Ground No.3: This ground deals with the disallowance made u/s 14A. 15.1. The brief background is that the AO had made disallowance on the similar pattern as was made in A.Y. 2011- 12. The total disallowance was made of Rs.1,08,15,700/- comprising of a sum of Rs.97,66,769/- on account of interest and a sum of Rs.10,48,931/- on account of expenses. 15.2. In the appeal before the Ld. CIT(A), disallowance of interest was deleted on the ground that no interest bearing funds were utilized by the assessee for investment in partnership firms. It was submitted that no appeal has been filed by the Revenue on this issue. Therefore we leave it at that stage. 15.3. With regard to disallowance of expenses, the same was confirmed by the Ld. CIT(A) with following observations: Further, it is a fact that the appellant has not only received the exempt income but also received the taxable interest on capital from the firm. Hence the decision relied by the AO is not applicable as in that case only the exempt income from the firm is received. But there was definitely certain expense in form of administrative expense which is indivisible and incurred for earning exempt income and that needs to be disallowed u/s 14A of the Act. Accordingly, the disallowance made u/s 14A r w Rule 8D(2)(iii) of Rs 10,48,931/- is confirmed. Therefore, ground of appeal no 3 is partly allowed. 15.4. The assessee is an appeal before us against the disallowance sustained by the Ld. CIT(A). It is noted that exempt income has been earned by the assessee during the 25 Kamanwala Housing Construction Ltd.

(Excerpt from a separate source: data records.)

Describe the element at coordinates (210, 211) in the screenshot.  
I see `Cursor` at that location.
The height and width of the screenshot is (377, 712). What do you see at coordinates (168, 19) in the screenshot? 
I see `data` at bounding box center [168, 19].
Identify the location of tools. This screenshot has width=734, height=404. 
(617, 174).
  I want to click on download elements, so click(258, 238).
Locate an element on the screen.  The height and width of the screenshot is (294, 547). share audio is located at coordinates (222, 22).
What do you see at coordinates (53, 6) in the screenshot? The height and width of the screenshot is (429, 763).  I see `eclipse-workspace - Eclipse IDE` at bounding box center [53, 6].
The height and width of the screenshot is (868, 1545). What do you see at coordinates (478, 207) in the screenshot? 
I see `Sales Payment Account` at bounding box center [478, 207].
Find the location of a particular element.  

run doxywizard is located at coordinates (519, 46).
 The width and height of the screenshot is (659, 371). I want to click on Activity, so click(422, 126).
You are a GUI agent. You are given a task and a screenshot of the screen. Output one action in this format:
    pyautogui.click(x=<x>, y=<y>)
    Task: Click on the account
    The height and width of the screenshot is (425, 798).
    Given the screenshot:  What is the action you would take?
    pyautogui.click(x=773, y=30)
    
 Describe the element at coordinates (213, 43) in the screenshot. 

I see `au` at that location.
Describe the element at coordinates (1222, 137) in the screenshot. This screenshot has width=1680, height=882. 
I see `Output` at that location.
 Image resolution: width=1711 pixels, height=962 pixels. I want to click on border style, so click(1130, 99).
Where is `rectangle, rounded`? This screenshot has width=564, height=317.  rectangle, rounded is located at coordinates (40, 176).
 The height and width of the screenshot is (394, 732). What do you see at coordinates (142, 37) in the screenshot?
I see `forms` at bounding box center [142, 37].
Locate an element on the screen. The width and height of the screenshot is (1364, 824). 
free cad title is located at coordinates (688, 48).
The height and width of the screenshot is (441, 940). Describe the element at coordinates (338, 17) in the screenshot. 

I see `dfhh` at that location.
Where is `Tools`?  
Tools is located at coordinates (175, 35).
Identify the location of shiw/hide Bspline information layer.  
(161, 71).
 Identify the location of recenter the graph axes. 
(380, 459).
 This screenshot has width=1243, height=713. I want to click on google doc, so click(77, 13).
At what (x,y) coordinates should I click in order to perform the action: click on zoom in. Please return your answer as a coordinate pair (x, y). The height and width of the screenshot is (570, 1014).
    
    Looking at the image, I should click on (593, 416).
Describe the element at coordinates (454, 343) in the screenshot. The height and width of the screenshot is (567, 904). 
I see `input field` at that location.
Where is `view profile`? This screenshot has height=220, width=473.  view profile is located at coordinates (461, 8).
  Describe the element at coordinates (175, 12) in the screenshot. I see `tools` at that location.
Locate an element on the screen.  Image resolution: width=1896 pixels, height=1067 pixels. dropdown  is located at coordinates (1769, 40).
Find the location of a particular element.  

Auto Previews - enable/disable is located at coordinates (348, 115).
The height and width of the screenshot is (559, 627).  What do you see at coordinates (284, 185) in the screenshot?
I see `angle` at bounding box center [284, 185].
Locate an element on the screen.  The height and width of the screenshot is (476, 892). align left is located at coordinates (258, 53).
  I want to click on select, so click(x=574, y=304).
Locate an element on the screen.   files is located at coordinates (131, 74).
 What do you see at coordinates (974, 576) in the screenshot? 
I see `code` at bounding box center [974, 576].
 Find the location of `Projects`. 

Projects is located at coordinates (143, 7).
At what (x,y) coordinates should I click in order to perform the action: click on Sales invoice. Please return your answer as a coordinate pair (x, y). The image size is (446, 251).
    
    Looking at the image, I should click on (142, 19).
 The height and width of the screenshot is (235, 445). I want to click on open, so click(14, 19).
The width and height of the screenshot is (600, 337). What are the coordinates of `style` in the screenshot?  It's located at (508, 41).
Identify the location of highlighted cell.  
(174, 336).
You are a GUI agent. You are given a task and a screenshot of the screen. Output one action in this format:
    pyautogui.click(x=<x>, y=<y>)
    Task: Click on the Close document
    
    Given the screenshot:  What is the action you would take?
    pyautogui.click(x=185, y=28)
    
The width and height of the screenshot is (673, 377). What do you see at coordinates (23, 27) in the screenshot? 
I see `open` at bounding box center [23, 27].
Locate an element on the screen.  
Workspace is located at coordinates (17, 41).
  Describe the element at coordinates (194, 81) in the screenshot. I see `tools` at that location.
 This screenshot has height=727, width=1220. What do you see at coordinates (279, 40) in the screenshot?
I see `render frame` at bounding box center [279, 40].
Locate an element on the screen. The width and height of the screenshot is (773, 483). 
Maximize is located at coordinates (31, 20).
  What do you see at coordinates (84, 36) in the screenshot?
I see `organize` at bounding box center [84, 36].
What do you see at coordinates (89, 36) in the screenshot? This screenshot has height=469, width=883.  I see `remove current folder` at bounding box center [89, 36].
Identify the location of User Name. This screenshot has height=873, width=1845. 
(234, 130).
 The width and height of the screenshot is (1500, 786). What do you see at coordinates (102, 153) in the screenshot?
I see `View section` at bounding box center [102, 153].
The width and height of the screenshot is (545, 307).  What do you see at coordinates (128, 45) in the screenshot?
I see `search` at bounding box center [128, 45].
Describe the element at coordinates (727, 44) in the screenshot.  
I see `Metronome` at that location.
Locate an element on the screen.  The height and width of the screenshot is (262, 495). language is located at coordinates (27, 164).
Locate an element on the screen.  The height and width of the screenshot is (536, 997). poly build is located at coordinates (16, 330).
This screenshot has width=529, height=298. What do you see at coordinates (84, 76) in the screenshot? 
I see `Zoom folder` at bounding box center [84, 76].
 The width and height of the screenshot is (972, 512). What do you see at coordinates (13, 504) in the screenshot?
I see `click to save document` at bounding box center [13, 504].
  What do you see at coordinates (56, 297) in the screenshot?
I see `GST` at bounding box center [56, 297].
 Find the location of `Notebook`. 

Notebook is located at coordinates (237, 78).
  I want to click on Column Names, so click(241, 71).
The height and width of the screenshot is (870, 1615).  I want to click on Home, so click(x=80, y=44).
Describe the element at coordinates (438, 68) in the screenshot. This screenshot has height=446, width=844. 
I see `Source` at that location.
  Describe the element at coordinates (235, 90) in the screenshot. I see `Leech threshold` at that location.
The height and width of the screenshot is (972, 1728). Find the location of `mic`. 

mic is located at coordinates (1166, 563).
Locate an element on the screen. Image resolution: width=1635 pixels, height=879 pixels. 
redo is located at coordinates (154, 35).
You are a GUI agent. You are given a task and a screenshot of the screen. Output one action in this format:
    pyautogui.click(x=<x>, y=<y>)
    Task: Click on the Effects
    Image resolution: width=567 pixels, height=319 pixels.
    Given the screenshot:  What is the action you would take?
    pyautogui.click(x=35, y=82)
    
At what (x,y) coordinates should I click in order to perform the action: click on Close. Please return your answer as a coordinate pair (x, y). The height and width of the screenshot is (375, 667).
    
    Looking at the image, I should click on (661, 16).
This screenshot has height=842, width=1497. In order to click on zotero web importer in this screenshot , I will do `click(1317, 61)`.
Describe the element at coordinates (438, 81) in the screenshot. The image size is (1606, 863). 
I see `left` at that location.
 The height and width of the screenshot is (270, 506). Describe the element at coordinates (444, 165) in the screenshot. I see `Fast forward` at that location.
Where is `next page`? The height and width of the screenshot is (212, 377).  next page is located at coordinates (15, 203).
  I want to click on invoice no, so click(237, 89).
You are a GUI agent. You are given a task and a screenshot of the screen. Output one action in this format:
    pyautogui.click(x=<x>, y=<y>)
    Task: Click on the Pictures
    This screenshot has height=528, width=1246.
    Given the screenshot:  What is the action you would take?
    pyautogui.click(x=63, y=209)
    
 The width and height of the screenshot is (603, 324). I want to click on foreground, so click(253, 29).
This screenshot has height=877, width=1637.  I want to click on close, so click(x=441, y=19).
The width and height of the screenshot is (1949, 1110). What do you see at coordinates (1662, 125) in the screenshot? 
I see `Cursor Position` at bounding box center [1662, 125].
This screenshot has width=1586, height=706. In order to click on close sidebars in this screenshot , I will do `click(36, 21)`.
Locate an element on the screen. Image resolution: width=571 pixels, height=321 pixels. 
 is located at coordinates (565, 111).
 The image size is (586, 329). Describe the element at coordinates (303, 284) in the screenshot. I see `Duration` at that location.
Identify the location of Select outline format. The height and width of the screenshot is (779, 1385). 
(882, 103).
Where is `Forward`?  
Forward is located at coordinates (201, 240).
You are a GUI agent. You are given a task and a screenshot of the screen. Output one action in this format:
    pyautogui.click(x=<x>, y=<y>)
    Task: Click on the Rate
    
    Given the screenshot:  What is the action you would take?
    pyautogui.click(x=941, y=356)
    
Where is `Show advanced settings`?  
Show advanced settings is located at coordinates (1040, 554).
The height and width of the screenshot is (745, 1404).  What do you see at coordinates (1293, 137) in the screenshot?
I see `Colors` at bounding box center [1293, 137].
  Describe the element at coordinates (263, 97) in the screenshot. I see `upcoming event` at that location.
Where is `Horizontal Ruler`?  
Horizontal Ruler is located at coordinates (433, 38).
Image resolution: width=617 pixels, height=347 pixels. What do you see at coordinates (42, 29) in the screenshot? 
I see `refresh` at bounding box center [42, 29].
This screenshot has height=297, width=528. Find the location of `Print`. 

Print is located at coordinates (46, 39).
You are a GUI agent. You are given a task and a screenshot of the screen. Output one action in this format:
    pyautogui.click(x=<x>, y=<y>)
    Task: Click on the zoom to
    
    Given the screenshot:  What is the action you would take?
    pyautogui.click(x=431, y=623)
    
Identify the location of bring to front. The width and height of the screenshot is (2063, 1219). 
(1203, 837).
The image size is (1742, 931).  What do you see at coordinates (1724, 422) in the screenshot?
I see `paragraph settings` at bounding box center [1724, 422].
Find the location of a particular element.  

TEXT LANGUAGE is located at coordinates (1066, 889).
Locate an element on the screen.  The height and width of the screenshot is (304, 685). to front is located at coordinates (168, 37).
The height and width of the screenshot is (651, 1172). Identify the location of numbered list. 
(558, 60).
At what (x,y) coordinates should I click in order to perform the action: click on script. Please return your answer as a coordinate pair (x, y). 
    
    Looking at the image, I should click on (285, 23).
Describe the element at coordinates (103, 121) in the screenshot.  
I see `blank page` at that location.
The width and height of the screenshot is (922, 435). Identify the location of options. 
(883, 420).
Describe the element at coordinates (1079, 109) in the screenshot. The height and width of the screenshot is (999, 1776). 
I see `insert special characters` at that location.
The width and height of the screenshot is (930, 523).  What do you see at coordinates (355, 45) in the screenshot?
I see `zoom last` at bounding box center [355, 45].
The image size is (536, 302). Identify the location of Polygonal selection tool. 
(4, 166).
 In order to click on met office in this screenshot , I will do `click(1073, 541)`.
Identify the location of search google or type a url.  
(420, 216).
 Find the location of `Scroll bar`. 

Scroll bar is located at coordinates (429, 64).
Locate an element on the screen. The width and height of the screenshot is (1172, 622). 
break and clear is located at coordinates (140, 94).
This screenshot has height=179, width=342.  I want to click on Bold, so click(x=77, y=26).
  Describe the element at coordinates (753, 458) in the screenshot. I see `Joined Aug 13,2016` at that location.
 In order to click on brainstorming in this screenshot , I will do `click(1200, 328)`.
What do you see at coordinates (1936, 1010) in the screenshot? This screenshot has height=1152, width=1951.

year under consideration. Nothing has been brought before us that why disallowance of 0.5% of average value of investments as envisaged under rule 8D(2)(iii) should not be made in the given facts of this case. Further, nothing incorrect has been pointed out in the order passed by Ld. CIT(A) while confirming the disallowance. Under these circumstances, we have no option but to confirm the disallowance. Therefore disallowance sustained by the Ld. CIT(A) u/s 14A is hereby confirmed. This ground is deleted.
In the result, this appeal is partly allowed.
In the result, both appeals filed by the assessee is partly allowed and appeal filed by the Revenue is dismissed.
Order pronounced in the open court on 15th February, 2017.